I'm getting duplicate records when i run query for every one minute.

Here is my conf file.

input {
jdbc {

    jdbc_connection_string => "jdbc:oracle:thin:@dbhost:port:SID"
    # The user we wish to execute our statement as
    jdbc_user => "username"
	jdbc_password => "password"
	jdbc_validate_connection => true
	schedule => "* * * * *"		
    # The path to our downloaded jdbc driver
    jdbc_driver_library => "/opt/Oracle/jdbc/ojdbc6.jar"
    # The name of the driver class for Postgresql
    jdbc_driver_class => "Java::oracle.jdbc.driver.OracleDriver"
    # our query
    statement => "select SHORT_CODE,SHORT_CODE_LONG_VAL,VALUE_TYPE,VALUE,CREATED_DTTM,IMEI from short_code"
}

}

filter {
date {
locale => "en"
match => [ "time_stamp", "dd-MMM-yy HH:mm:ss.SSSSSSSSS a" ]
timezone => "America/Los_Angeles"
#target => "logdate"
remove_field => "time_stamp"
}
}

output {
elasticsearch {
hosts => ["host name"]
index => "short_code_index"
document_type => "short_code"
document_id => "%{SHORT_CODE}"
}
stdout { codec => rubydebug }
}

Appriciate your help!


(Magnus Bäck) #2

You have two choices:

  • Set the id of the inserted documents (via the elasticsearch output's document_id option) to a fixed value based on some or all of the the event's fields (use the fingerprint filter) so that any existing document is updated.
  • If you have a "last modified" column for each row you can change your query to only return the rows modified since the last run. The jdbc input can keep track of when that was.

(Praveen Kumar) #3

Thanks for your reply.

when i add document_id (document_type => "short_code") in output. It is showing only first record kibana.

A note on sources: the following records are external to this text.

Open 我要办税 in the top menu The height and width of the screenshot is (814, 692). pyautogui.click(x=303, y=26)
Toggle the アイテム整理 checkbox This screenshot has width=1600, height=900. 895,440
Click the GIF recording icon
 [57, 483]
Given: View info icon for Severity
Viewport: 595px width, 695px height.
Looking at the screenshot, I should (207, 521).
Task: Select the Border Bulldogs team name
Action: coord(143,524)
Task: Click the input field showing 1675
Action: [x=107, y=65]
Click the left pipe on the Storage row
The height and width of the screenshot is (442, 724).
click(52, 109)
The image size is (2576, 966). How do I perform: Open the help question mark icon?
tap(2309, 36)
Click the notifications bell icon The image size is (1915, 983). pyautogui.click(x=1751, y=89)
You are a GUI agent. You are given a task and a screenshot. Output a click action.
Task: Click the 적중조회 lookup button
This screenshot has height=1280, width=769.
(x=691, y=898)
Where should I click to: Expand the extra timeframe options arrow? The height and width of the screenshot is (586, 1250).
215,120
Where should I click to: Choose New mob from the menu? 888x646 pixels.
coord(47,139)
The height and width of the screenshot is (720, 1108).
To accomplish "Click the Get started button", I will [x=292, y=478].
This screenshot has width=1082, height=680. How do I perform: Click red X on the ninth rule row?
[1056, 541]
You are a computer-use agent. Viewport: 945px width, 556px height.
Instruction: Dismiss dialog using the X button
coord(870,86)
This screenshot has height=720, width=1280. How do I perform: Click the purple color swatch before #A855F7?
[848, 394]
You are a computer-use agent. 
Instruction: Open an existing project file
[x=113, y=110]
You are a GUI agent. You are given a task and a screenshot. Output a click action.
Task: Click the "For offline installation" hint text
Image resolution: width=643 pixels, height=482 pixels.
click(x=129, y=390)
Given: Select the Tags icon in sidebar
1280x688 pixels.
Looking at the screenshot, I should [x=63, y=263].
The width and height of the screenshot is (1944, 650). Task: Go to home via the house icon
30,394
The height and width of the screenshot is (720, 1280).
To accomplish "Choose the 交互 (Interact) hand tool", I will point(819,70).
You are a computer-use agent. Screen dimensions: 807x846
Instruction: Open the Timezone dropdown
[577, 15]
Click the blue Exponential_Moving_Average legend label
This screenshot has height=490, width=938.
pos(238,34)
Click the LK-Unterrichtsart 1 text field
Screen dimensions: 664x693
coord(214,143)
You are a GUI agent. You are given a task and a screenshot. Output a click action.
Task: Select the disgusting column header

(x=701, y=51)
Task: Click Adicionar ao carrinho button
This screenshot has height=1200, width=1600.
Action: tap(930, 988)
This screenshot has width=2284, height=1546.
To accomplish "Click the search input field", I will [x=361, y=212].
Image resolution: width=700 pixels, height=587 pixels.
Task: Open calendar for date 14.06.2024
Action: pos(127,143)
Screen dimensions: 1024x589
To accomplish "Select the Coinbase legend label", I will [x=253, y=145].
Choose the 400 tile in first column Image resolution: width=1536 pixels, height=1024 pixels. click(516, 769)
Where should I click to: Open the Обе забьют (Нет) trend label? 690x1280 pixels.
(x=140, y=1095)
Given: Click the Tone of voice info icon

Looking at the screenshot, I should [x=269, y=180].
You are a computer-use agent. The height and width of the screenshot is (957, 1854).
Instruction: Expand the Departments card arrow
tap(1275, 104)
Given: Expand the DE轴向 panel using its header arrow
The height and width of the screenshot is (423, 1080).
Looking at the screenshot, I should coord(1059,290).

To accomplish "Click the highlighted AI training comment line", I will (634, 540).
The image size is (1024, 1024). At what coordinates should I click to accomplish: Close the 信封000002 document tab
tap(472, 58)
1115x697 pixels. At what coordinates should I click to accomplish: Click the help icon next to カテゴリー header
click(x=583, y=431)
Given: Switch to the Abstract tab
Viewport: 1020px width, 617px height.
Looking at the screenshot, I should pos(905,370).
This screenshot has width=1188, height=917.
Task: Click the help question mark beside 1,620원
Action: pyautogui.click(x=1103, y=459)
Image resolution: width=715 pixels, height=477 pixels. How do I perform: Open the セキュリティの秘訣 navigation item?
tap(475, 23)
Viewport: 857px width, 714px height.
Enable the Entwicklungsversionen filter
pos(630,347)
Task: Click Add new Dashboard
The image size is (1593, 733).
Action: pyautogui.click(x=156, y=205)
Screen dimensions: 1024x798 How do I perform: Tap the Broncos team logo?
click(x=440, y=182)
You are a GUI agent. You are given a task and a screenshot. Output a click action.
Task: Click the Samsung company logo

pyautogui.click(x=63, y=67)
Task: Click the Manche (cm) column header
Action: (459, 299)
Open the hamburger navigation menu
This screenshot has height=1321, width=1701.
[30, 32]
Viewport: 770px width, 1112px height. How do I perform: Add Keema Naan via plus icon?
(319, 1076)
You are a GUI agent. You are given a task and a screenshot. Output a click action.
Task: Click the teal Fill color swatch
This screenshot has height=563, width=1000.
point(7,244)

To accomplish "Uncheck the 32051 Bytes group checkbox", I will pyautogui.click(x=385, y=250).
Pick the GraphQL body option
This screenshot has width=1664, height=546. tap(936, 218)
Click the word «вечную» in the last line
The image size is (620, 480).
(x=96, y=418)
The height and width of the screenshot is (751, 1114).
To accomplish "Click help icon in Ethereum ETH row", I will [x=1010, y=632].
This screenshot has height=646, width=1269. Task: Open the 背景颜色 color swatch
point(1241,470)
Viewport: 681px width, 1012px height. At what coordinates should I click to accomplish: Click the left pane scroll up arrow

Can you please provide any example conf file for document_id if you have any?


(Magnus Bäck) #4

when i add document_id (document_type => "short_code") in output. It is showing only first record kibana.

Yes, because you're giving all documents the id "short_code". If you have a field with that name and you want the document id to be the contents of that field you should use document_id => "%{short_code}".


(system) #5

This topic was automatically closed 28 days after the last reply. New replies are no longer allowed.